■ **Задания**
[A] Переведите на английский язык предложение из текста о календарном указе Петра: «Кто знает, до чего дошел бы ропот, если бы новое петровское распоряжение не вытеснило из умов нижегородцев мысли о календаре».
[B] Какого числа, согласно тексту о календарном указе Петра, по городу пронеслась весть о прибытии царевых посланцев из Москвы?
[C] Продолжите текст о календарном указе Петра с того места, где он обрывается.

■ **Исследуемый текст**
Как и всегда, торжественно отпраздновали нижегородцы очередной «от сотворения мира» 7208-й год.
Осень прошла в полном спокойствии, но зима принесла с собою неожиданный сюрприз. 15 декабря пронеслась по городу тревожная весть: прибыли из Москвы царевы посланцы с удивительным указом. Прибежавшие на Торговую площадь Нижнего базара люди окружили бирючей, читавших вслух бумагу с печатью: «Великий государь царь и вел. князь Петр Алексеевич указал объявить всем. Ведому ему, государю, учинилось, что не только во многих европейских странах, но и в народах славянских, как-то Валахи, Молдавы, Сербы, Долматы и Болгары, года исчисляют после праздника Рождества в седьмой день спустя, т. е. с генваря 1-го числа». Далее давалось и некоторое объяснение нового летосчисления: «Того ради указывает великий государь впредь лета вычислять в приказах и во всяких делах и крепостях писать с нынешнего генваря с 1 числа… А в знак того доброго начинания в Москве и по городам на домах и воротах учинить некоторое украшение от древ и ветвей сосновых, еловых и можжевеловых. Да января ж в 1-й день, в знак веселья, поздравлять друг друга с новым годом и столетним веком. По улицам в ночи с первого по седьмое число генваря огни зажигать из дров, хвороста или соломы».
Царский указ был принят жителями Нижнего Новгорода как посягательство на освященный древностью порядок. «Как наш государь мог переменить солнечное течение?» — говорили многие. Даже настоятель Михайло-Архангельского собора глубокомысленно изрек: «В переносе новолетия с Семена дня на Васильев день (праздновался 1 января) вижу всесовершенное благочестия ниспровержение».
Кто знает, до чего дошел бы ропот, если бы новое петровское распоряжение не вытеснило из умов нижегородцев мысли о календаре.

■ **Исходные данные**
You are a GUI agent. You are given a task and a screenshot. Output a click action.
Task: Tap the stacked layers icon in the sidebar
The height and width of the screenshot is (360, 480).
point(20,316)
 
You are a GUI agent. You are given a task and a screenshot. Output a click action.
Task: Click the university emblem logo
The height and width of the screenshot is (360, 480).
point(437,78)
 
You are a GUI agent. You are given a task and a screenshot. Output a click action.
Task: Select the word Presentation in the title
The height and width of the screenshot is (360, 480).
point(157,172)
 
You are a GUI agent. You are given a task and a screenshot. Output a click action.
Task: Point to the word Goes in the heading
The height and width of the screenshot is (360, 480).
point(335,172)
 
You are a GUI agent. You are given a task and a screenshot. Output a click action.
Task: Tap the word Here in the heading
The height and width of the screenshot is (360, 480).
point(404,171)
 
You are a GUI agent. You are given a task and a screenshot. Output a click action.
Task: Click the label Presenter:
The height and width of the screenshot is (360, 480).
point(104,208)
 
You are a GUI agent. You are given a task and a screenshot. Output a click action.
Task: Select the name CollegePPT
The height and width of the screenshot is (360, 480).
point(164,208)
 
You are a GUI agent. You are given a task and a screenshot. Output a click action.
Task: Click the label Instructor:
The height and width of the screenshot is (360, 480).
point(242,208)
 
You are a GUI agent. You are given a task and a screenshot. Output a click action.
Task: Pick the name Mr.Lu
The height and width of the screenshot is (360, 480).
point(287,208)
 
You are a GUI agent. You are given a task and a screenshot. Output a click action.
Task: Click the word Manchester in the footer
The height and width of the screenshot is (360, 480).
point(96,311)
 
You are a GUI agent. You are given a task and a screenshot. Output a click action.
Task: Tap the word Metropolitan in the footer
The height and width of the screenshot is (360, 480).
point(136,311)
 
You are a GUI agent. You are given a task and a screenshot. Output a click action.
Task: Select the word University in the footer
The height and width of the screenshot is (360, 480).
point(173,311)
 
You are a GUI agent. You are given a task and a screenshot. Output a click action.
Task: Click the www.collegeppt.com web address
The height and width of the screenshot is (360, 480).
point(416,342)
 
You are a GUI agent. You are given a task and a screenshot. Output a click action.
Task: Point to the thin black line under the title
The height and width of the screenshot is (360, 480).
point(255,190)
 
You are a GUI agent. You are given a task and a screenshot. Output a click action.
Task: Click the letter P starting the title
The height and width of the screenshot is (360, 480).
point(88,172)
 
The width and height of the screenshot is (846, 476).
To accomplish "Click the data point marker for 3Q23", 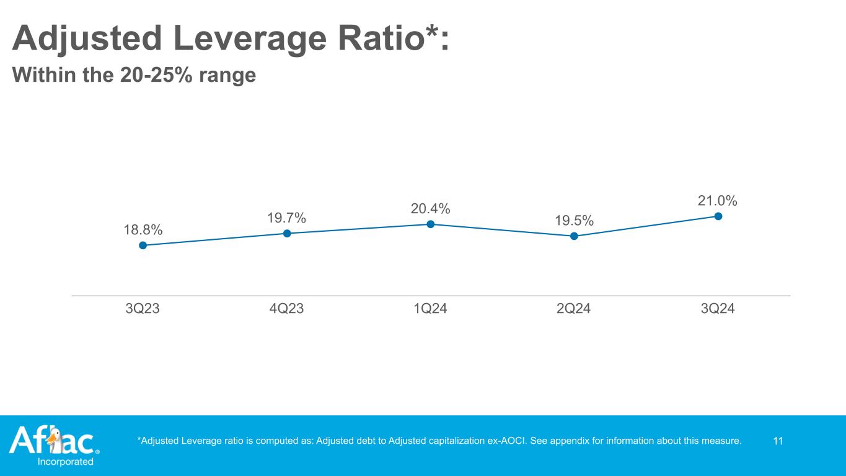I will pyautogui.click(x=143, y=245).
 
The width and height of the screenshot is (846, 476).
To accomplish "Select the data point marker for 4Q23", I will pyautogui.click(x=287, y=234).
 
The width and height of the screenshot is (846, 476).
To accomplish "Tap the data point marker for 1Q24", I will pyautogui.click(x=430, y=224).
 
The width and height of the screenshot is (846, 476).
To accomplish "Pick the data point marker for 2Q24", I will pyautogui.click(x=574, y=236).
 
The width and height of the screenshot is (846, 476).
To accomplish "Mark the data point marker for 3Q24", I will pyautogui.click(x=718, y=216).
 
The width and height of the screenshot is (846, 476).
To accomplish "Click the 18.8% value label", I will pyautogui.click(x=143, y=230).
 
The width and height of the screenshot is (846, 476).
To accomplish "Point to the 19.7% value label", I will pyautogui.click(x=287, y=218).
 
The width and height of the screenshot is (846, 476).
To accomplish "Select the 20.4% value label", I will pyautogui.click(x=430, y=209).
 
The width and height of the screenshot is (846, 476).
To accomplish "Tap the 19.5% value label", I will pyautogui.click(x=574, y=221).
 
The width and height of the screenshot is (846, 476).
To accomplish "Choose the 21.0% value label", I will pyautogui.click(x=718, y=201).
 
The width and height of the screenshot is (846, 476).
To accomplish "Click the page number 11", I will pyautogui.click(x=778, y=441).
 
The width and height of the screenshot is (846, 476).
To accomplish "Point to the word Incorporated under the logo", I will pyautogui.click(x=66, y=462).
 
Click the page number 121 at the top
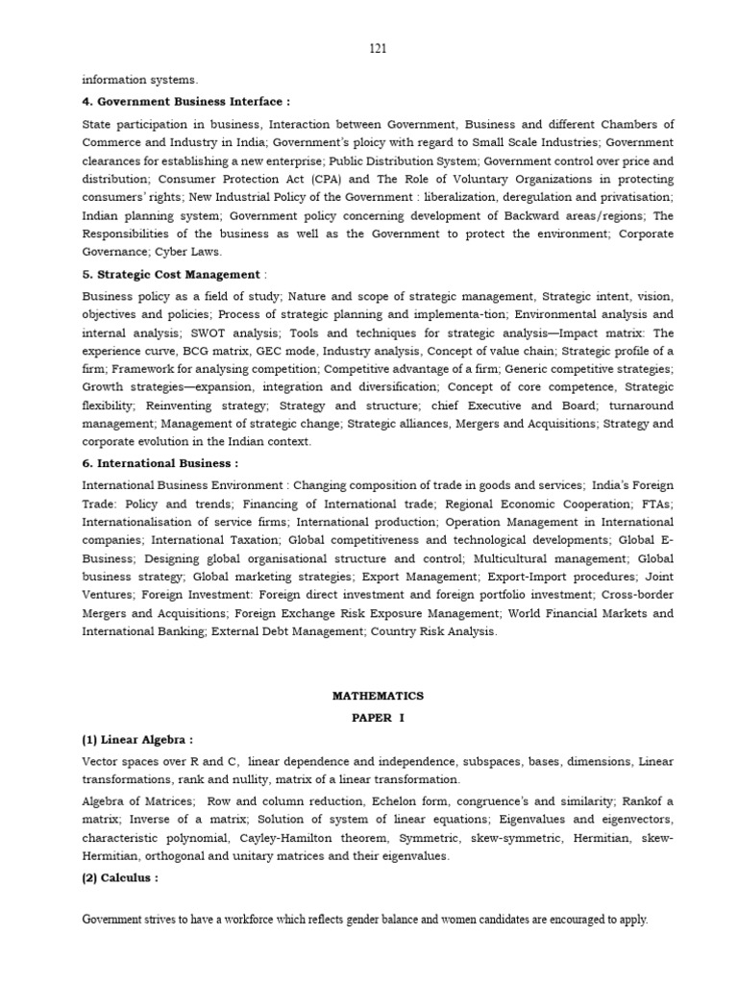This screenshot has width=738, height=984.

■ **Ответы к заданиям**
[A] Who knows how far the grumbling would have gone if a new decree from Peter had not driven thoughts of the calendar out of the minds of the people of Nizhny Novgorod.

[B] 15 декабря.

[C]
В феврале 1700 года царские бирючи у воеводской избы в Нижнем вновь объявили народу царскую волю: «…всяких чинов людям, московским и городовым жителям и помещиковым крестьянам, которые живут в Москве для промыслу, кроме людей духовного чину и пашенных крестьян, — носить платье немецкое верхнее Саксонское и Французское, а исподнее, камзолы и штаны, и сапоги, и башмаки, и шапки немецкие же. И женскому полу всех чинов, а также попадьям, дьяконицам и стрелецким женам носить платье, бостроги, и юпки, и башмаки немецкие ж. А Русского платья и Черкасских (казацких) кафтанов, и тулупов, и азямов, и штанов отнюдь никому не носить, и мастеровым не делать, и в рядах не торговать».
Это распоряжение поразило нижегородцев не столько неожиданностью, сколько своею категоричностью. Вопрос о необходимости изменения русского платья поднимался не однажды и ранее. Иностранцы, наблюдая русский быт второй половины XVII века, отмечали неудобство национальной одежды во многих отношениях. Она дорога и непрактична: длинные полы стесняют движения.
Петр, насмотревшись за границей на короткие кафтаны, блузы и куртки, задумал радикально изменить отечественное одеяние. В ноябре 1699 года, на пиру в Грановитой палате, царь с ножницами в руках обходил столы и обрезал у присутствующих слишком длинные полы и рукава. Через несколько месяцев появился в провинции знаменитый указ.
Желая скорее популяризировать нововведение, правительство распорядилось поставить по городам, в том числе и в Нижнем Новгороде, на перекрестках улиц деревянные манекены — подобие человеческих фигур, — одетые по указанной форме. Это произвело еще больший «соблазн».